■ WHAT YOU ARE ASKED TO DO ■
Reproduce every line in the material below that holds "node".

-------------------------

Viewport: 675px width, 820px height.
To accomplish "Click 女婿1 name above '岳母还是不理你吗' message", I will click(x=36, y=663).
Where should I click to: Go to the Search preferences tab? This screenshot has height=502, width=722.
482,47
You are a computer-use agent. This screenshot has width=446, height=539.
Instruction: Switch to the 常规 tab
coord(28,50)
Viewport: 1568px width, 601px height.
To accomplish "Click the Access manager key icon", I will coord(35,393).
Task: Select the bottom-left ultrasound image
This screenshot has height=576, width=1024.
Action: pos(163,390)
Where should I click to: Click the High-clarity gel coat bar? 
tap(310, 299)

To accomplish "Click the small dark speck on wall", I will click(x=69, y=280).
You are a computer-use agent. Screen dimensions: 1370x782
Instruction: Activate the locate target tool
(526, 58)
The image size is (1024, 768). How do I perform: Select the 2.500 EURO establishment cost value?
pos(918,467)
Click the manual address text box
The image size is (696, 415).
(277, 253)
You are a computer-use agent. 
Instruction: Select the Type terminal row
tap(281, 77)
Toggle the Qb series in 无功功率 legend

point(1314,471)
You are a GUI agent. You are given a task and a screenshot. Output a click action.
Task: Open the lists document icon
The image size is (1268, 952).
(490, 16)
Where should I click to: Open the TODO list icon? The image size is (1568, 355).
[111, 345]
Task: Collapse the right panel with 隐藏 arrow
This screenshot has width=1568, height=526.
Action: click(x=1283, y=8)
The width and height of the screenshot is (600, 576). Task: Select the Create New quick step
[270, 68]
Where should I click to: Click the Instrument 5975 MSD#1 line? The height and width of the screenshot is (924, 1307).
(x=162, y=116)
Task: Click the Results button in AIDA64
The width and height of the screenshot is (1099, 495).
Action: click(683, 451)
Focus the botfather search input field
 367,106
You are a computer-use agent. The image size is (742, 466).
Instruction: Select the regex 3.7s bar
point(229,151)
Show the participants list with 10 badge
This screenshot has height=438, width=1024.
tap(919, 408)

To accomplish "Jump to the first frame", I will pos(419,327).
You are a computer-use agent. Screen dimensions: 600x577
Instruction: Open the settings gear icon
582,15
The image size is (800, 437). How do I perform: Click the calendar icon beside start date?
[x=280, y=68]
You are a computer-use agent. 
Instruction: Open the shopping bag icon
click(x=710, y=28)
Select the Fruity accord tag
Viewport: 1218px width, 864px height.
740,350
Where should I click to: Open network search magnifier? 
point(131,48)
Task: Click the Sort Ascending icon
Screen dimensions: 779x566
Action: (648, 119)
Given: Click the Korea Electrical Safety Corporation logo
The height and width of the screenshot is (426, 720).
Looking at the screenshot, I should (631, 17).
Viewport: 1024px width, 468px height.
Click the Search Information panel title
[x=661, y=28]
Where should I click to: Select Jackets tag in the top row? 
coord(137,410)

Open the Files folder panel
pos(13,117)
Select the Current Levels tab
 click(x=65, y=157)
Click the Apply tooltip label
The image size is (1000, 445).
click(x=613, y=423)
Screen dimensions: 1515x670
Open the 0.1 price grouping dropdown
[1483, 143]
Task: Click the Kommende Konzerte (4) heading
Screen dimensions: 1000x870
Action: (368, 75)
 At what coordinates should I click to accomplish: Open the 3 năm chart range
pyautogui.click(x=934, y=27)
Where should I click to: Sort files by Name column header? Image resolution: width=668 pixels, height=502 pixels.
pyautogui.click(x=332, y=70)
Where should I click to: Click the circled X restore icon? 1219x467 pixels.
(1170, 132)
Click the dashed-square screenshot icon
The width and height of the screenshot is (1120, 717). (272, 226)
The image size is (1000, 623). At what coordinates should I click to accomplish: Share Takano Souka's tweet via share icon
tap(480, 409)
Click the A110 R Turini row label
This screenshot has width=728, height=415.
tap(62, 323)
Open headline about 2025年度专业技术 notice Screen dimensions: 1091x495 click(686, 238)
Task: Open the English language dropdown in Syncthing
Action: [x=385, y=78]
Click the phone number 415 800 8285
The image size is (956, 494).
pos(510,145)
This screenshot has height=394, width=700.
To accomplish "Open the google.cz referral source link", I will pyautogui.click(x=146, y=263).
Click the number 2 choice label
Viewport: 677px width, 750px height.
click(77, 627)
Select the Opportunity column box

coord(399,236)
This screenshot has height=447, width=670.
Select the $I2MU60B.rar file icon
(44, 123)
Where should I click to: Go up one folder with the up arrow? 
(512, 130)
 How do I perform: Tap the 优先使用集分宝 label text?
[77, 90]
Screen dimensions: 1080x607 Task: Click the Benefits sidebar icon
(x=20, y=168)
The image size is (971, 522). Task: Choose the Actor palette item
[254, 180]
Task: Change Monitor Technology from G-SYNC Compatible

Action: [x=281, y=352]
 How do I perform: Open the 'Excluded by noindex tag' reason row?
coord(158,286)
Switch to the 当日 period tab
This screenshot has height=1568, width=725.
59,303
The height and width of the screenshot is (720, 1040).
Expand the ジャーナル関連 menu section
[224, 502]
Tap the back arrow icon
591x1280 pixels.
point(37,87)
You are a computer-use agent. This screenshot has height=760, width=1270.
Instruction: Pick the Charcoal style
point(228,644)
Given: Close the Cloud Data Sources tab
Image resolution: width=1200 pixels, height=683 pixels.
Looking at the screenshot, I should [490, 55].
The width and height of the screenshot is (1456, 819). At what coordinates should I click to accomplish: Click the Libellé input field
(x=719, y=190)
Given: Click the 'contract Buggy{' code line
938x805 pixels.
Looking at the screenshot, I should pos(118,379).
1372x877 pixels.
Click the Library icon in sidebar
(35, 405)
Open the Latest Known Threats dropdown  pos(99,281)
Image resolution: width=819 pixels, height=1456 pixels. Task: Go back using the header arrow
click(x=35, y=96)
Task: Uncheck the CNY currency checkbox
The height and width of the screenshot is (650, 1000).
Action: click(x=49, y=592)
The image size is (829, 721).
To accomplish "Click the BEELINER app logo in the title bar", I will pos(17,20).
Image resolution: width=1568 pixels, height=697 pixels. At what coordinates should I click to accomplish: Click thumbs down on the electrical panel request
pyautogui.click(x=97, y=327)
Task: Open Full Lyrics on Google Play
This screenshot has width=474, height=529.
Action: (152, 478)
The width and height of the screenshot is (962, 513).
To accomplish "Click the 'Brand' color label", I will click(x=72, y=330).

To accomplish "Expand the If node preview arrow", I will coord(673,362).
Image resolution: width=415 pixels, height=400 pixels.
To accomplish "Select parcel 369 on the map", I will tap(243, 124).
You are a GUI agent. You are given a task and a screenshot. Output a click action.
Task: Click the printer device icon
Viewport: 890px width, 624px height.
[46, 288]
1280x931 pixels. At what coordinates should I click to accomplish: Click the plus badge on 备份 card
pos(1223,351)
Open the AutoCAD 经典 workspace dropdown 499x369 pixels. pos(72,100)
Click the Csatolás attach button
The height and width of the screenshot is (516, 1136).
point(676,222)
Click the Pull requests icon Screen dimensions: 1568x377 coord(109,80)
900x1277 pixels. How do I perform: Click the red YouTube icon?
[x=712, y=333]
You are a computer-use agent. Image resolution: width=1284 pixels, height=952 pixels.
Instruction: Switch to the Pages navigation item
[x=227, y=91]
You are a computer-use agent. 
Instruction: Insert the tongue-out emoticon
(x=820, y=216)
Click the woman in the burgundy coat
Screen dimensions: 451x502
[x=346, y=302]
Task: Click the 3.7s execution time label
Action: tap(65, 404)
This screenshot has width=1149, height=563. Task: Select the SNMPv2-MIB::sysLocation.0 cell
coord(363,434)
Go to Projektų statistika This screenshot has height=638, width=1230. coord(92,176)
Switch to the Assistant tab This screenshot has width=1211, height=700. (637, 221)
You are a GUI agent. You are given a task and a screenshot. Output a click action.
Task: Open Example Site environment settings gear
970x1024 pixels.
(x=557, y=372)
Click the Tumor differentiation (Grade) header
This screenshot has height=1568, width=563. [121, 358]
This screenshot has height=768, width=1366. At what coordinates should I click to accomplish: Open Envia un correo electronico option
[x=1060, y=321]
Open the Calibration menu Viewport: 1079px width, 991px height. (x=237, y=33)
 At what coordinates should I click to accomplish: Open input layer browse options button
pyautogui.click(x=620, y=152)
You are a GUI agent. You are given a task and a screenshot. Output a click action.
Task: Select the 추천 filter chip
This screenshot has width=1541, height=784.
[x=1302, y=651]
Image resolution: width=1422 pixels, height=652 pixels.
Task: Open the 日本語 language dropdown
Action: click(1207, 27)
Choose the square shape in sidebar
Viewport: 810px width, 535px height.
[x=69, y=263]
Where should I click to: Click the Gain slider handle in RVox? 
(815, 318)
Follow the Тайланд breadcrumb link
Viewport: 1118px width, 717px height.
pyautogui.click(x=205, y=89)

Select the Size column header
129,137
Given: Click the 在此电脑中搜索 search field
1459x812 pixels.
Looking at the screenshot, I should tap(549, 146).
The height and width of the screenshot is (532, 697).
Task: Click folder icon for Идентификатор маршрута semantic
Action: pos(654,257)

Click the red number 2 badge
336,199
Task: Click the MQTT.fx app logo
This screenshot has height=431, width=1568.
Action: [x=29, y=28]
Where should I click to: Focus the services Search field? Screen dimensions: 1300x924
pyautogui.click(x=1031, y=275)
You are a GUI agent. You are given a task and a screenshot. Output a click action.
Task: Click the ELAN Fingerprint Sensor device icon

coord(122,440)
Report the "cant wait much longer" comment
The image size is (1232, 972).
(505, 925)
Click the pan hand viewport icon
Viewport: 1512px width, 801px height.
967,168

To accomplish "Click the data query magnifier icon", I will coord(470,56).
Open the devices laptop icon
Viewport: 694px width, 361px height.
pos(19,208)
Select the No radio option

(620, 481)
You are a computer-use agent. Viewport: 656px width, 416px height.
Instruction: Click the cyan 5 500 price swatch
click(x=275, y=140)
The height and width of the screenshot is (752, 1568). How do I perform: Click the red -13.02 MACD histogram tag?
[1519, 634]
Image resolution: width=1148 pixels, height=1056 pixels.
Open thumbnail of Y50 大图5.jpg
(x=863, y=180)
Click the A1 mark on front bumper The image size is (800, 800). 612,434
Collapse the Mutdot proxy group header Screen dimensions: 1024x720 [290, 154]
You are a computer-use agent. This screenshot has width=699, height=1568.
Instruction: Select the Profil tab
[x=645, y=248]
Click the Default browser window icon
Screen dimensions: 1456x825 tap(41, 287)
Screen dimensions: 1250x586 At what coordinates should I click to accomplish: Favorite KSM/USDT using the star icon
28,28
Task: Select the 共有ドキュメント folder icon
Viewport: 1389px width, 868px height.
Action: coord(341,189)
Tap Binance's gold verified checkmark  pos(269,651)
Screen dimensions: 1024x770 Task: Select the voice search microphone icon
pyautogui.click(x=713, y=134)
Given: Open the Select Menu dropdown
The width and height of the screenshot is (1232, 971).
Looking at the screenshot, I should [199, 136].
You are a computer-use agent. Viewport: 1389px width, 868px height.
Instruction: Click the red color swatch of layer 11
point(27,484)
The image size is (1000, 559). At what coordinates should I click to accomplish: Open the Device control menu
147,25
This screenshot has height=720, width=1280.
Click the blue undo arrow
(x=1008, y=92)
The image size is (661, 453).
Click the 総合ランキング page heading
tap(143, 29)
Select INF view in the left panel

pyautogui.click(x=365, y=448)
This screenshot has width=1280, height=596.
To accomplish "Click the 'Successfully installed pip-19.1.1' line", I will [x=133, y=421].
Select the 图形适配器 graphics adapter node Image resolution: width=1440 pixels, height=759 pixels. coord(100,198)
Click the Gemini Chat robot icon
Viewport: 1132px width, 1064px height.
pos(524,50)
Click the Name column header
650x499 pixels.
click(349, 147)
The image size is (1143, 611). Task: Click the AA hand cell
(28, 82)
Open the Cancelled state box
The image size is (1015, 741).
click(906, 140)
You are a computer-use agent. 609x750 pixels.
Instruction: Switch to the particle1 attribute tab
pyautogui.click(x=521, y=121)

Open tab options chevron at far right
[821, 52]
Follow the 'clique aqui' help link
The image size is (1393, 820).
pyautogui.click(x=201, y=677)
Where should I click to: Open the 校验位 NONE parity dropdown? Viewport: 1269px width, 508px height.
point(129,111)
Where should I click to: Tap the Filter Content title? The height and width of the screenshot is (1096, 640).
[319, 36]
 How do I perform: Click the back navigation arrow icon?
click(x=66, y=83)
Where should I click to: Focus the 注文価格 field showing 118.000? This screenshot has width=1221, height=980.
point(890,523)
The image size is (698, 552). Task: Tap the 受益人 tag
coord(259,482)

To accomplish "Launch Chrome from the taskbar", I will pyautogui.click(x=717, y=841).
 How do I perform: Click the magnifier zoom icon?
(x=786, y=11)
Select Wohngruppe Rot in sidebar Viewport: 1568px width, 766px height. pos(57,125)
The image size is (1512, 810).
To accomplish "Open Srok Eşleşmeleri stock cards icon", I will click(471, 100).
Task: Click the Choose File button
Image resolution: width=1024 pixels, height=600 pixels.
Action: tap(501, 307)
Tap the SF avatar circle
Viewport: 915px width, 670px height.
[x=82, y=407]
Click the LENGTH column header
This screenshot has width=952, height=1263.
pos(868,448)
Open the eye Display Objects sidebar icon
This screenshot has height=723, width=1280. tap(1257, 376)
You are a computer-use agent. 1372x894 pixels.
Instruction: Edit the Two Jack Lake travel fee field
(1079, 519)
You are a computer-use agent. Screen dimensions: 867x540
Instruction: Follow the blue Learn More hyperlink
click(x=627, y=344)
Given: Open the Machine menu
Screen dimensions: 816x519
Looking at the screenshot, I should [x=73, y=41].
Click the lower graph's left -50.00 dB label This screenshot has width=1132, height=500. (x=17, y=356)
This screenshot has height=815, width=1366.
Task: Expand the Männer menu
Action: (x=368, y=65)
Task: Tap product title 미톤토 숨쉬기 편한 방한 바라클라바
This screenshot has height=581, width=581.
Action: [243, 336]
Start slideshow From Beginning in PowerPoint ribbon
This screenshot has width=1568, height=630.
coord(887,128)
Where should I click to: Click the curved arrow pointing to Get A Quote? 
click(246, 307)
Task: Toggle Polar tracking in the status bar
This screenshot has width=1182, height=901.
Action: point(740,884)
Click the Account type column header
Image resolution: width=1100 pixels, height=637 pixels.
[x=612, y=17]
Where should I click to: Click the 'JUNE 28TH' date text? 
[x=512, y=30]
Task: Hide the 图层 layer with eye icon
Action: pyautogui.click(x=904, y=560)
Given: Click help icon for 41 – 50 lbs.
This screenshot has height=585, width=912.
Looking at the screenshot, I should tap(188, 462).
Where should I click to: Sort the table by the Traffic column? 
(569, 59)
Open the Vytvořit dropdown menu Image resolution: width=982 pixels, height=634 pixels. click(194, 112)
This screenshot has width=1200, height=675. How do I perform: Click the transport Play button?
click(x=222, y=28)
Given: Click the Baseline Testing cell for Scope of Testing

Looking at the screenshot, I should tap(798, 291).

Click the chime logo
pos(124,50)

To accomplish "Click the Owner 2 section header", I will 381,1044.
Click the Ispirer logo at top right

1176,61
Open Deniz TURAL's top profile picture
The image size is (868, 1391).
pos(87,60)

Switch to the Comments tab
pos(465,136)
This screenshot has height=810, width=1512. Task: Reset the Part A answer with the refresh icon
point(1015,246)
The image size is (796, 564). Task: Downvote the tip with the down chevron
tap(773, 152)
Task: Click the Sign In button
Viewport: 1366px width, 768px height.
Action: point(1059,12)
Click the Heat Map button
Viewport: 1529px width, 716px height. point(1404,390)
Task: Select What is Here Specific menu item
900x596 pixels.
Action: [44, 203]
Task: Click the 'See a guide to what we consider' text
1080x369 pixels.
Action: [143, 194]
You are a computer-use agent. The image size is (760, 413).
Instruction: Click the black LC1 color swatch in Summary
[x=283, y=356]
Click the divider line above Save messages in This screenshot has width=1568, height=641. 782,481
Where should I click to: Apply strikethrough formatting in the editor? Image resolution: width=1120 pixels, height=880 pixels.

-------------------------

■ TASK SOLUTION ■
To accomplish "Expand the If node preview arrow", I will coord(673,362).
Select the 图形适配器 graphics adapter node Image resolution: width=1440 pixels, height=759 pixels. coord(100,198)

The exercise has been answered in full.